Verbatim output of the lines below is required, with the images omitted.
• • • •
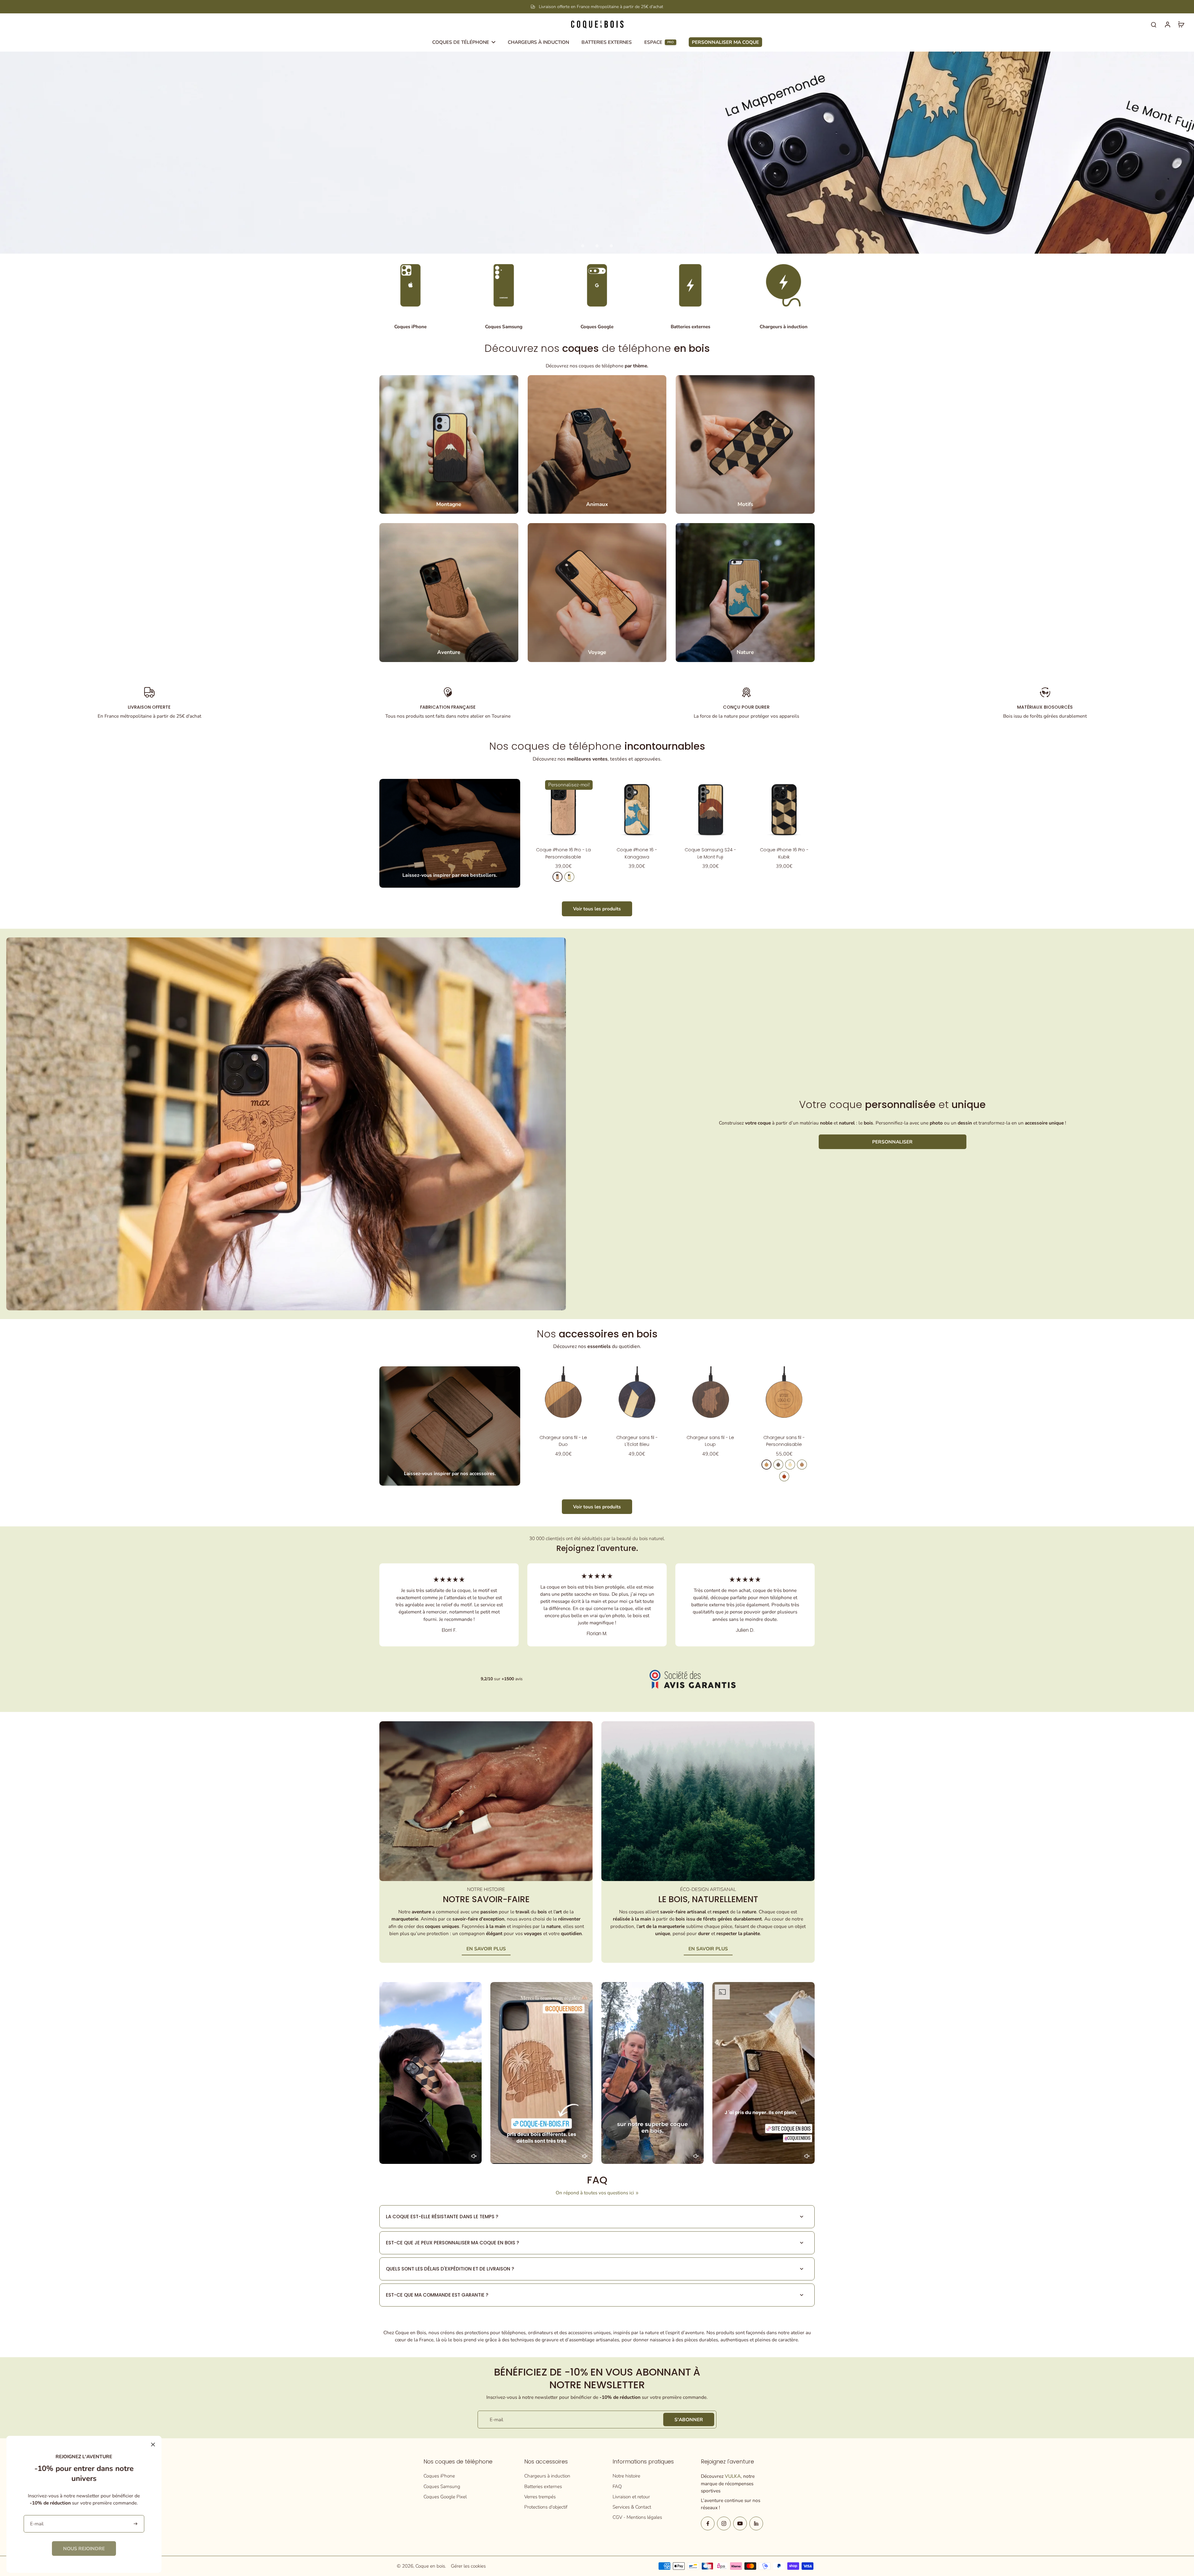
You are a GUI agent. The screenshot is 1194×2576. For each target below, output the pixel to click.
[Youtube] (740, 2523)
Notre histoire (626, 2475)
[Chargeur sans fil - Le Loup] (710, 1397)
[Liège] (802, 1464)
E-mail (496, 2419)
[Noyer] (778, 1464)
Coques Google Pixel (445, 2496)
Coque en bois (430, 2566)
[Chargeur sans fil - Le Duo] (563, 1397)
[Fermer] (153, 2444)
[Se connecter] (1167, 24)
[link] (84, 2548)
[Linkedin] (756, 2523)
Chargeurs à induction (547, 2475)
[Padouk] (784, 1476)
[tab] (583, 246)
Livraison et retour (631, 2496)
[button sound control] (474, 2156)
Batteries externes (543, 2486)
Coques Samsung (441, 2486)
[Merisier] (557, 876)
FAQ (617, 2486)
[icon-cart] (1181, 24)
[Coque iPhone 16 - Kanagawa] (637, 809)
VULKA (733, 2476)
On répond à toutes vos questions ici (595, 2192)
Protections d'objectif (545, 2507)
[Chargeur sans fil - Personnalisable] (784, 1397)
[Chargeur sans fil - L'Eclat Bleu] (637, 1397)
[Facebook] (708, 2523)
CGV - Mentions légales (637, 2517)
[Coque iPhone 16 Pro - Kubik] (784, 809)
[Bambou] (790, 1464)
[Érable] (569, 876)
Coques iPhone (439, 2475)
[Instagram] (724, 2523)
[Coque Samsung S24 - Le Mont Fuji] (710, 809)
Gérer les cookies (468, 2566)
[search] (1153, 24)
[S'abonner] (136, 2524)
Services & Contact (632, 2507)
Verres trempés (540, 2496)
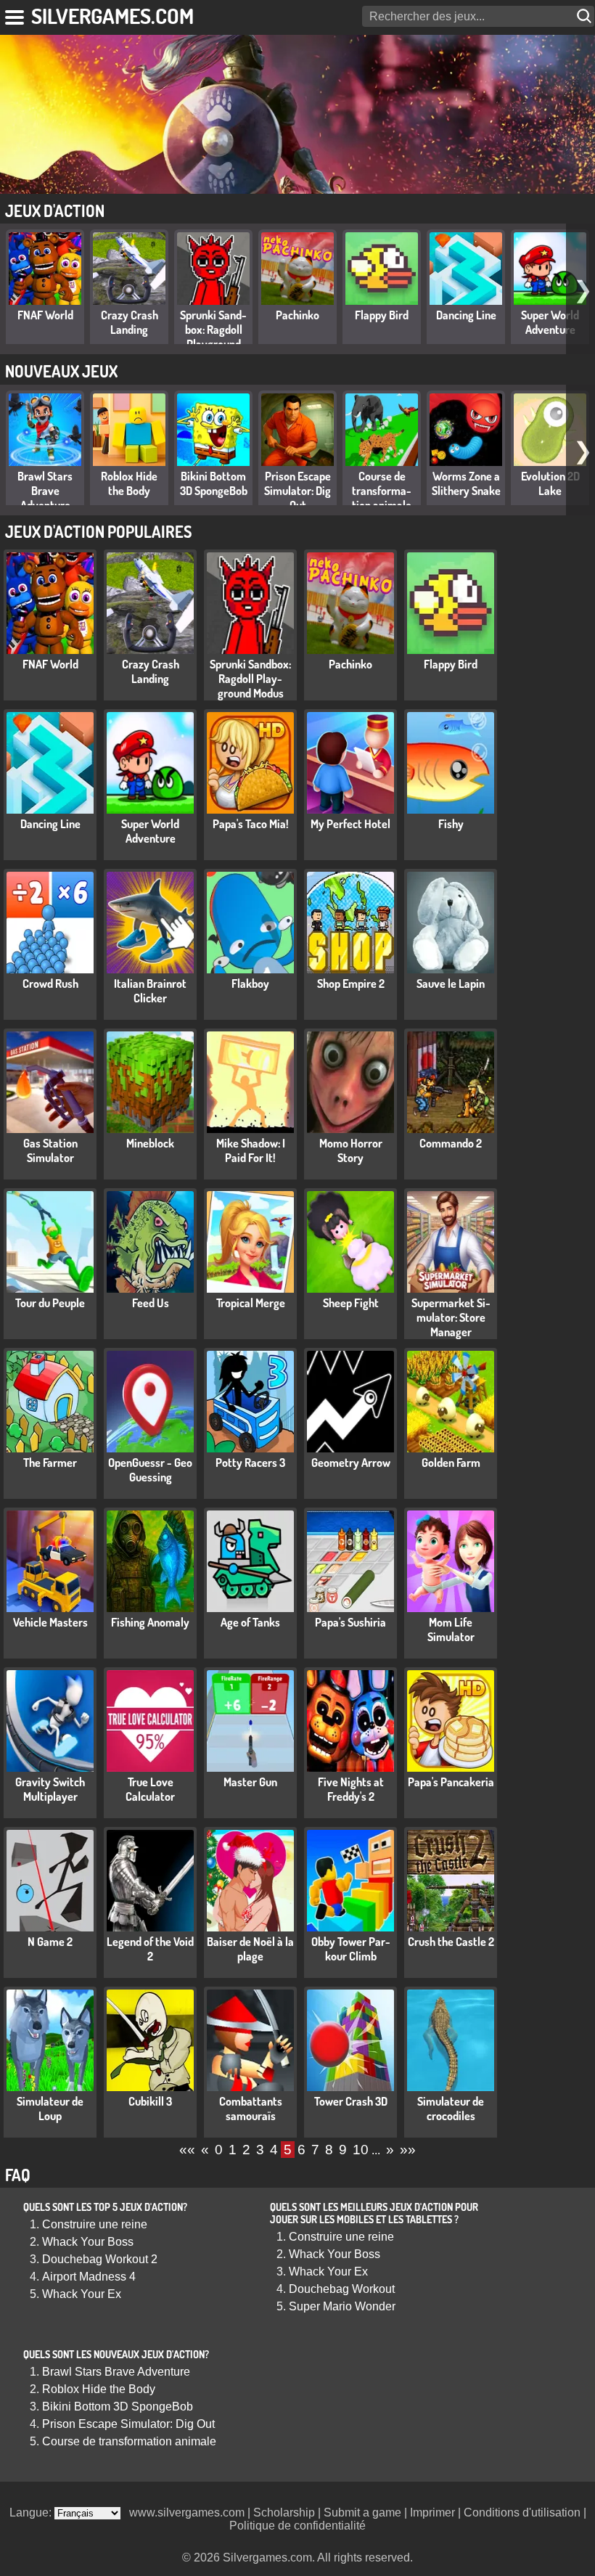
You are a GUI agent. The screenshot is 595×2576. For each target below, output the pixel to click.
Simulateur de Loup (50, 2108)
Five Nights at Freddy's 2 (351, 1789)
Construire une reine (94, 2224)
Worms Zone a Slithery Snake (466, 483)
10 (361, 2149)
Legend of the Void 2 (150, 1948)
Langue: (31, 2512)
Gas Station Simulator (50, 1150)
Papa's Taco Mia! (251, 824)
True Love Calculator (150, 1789)
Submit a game (362, 2512)
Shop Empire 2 (351, 983)
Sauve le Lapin (450, 983)
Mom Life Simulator (451, 1629)
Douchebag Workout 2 (99, 2259)
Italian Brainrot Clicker (150, 990)
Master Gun (250, 1782)
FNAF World (45, 315)
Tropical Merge (250, 1303)
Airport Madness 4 (89, 2276)
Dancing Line (466, 315)
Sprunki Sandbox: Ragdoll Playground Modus (213, 337)
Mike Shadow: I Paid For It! (250, 1150)
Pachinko (297, 315)
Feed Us (150, 1303)
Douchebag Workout (342, 2289)
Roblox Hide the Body (129, 483)
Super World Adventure (550, 322)
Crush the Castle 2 (451, 1941)
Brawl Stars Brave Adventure (45, 490)
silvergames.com (112, 15)
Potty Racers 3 (250, 1462)
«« (187, 2149)
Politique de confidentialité (297, 2525)
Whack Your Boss (88, 2242)
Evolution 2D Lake (550, 483)
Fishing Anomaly (150, 1622)
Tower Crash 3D (350, 2101)
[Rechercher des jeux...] (585, 16)
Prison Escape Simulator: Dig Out (297, 490)
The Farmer (50, 1462)
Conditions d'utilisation (522, 2512)
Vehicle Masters (50, 1622)
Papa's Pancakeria (451, 1782)
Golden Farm (451, 1462)
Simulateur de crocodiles (450, 2108)
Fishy (451, 824)
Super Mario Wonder (342, 2306)
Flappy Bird (382, 315)
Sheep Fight (351, 1303)
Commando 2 (450, 1143)
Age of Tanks (250, 1622)
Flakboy (250, 983)
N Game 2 (50, 1941)
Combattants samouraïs (250, 2108)
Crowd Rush (50, 983)
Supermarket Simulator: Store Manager (451, 1317)
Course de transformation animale (381, 490)
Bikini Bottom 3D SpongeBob (213, 483)
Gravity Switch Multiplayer (50, 1789)
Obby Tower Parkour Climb (350, 1948)
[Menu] (15, 14)
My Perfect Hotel (350, 824)
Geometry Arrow (350, 1462)
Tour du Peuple (50, 1303)
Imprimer (432, 2512)
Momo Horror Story (350, 1150)
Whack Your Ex (81, 2294)
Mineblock (150, 1143)
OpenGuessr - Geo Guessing (150, 1469)
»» (408, 2149)
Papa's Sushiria (350, 1622)
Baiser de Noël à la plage (250, 1948)
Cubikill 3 (150, 2101)
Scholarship (284, 2512)
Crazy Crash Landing (129, 322)
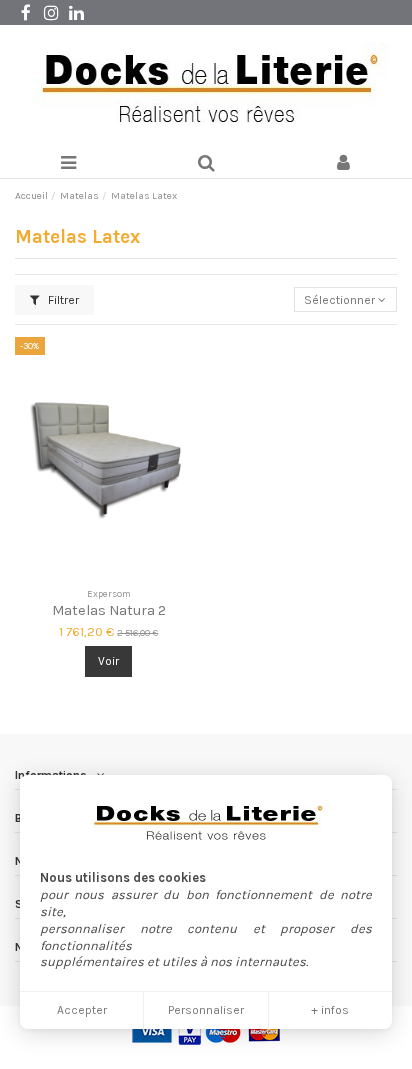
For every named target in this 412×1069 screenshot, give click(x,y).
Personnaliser (206, 1010)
• • • •
- Response below -
You are a GUI agent. The screenshot is 1194×2576. For each target below, output the pixel to click.
[Youtube] (740, 2523)
Notre histoire (626, 2475)
[Chargeur sans fil - Le Loup] (710, 1397)
[Liège] (802, 1464)
E-mail (496, 2419)
[Noyer] (778, 1464)
Coques Google Pixel (445, 2496)
Coque en bois (430, 2566)
[Chargeur sans fil - Le Duo] (563, 1397)
[Fermer] (153, 2444)
[Se connecter] (1167, 24)
[link] (84, 2548)
[Linkedin] (756, 2523)
Chargeurs à induction (547, 2475)
[Padouk] (784, 1476)
[tab] (583, 246)
Livraison et retour (631, 2496)
[button sound control] (474, 2156)
Batteries externes (543, 2486)
Coques Samsung (441, 2486)
[Merisier] (557, 876)
FAQ (617, 2486)
[icon-cart] (1181, 24)
[Coque iPhone 16 - Kanagawa] (637, 809)
VULKA (733, 2476)
On répond à toutes vos questions ici (595, 2192)
Protections d'objectif (545, 2507)
[Chargeur sans fil - Personnalisable] (784, 1397)
[Chargeur sans fil - L'Eclat Bleu] (637, 1397)
[Facebook] (708, 2523)
CGV - Mentions légales (637, 2517)
[Coque iPhone 16 Pro - Kubik] (784, 809)
[Bambou] (790, 1464)
[Érable] (569, 876)
Coques iPhone (439, 2475)
[Instagram] (724, 2523)
[Coque Samsung S24 - Le Mont Fuji] (710, 809)
Gérer les cookies (468, 2566)
[search] (1153, 24)
[S'abonner] (136, 2524)
Services & Contact (632, 2507)
Verres trempés (540, 2496)
You are a GUI agent. The screenshot is 595×2576. For each target below, output the pixel to click.
Simulateur de Loup (50, 2108)
Five Nights at Freddy's 2 (351, 1789)
Construire une reine (94, 2224)
Worms Zone a Slithery Snake (466, 483)
10 (361, 2149)
Legend of the Void 2 (150, 1948)
Langue: (31, 2512)
Gas Station Simulator (50, 1150)
Papa's Taco Mia! (251, 824)
True Love Calculator (150, 1789)
Submit a game (362, 2512)
Shop Empire 2 (351, 983)
Sauve le Lapin (450, 983)
Mom Life Simulator (451, 1629)
Douchebag Workout 2 (99, 2259)
Italian Brainrot Clicker (150, 990)
Master Gun (250, 1782)
FNAF World (45, 315)
Tropical Merge (250, 1303)
Airport Madness 4 (89, 2276)
Dancing Line (466, 315)
Sprunki Sandbox: Ragdoll Playground Modus (213, 337)
Mike Shadow: I Paid For It! (250, 1150)
Pachinko (297, 315)
Feed Us (150, 1303)
Douchebag Workout (342, 2289)
Roblox Hide the Body (129, 483)
Super World Adventure (550, 322)
Crush the Castle 2 (451, 1941)
Brawl Stars Brave Adventure (45, 490)
silvergames.com (112, 15)
Potty Racers 3 (250, 1462)
«« (187, 2149)
Politique de confidentialité (297, 2525)
Whack Your Boss (88, 2242)
Evolution 2D Lake (550, 483)
Fishing Anomaly (150, 1622)
Tower Crash 3D (350, 2101)
[Rechercher des jeux...] (585, 16)
Prison Escape Simulator: Dig Out (297, 490)
The Farmer (50, 1462)
Conditions d'utilisation (522, 2512)
Vehicle Masters (50, 1622)
Papa's Pancakeria (451, 1782)
Golden Farm (451, 1462)
Simulateur de crocodiles (450, 2108)
Fishy (451, 824)
Super Mario Wonder (342, 2306)
Flappy Bird (382, 315)
Sheep Fight (351, 1303)
Commando 2 (450, 1143)
Age of Tanks (250, 1622)
Flakboy (250, 983)
N Game 2 (50, 1941)
Combattants samouraïs (250, 2108)
Crowd Rush (50, 983)
Supermarket Simulator: Store Manager (451, 1317)
Course de transformation animale (381, 490)
Bikini Bottom 3D SpongeBob (213, 483)
Gravity Switch Multiplayer (50, 1789)
Obby Tower Parkour Climb (350, 1948)
[Menu] (15, 14)
My Perfect Hotel (350, 824)
Geometry Arrow (350, 1462)
Tour du Peuple (50, 1303)
Imprimer (432, 2512)
Momo Horror Story (350, 1150)
Whack Your Ex (81, 2294)
Mineblock (150, 1143)
OpenGuessr - Geo Guessing (150, 1469)
»» (408, 2149)
Papa's Sushiria (350, 1622)
Baiser de Noël à la plage (250, 1948)
Cubikill 3 (150, 2101)
Scholarship (284, 2512)
Crazy Crash Landing (129, 322)
For every named target in this 412×1069 screenshot, give click(x,y).
Personnaliser (206, 1010)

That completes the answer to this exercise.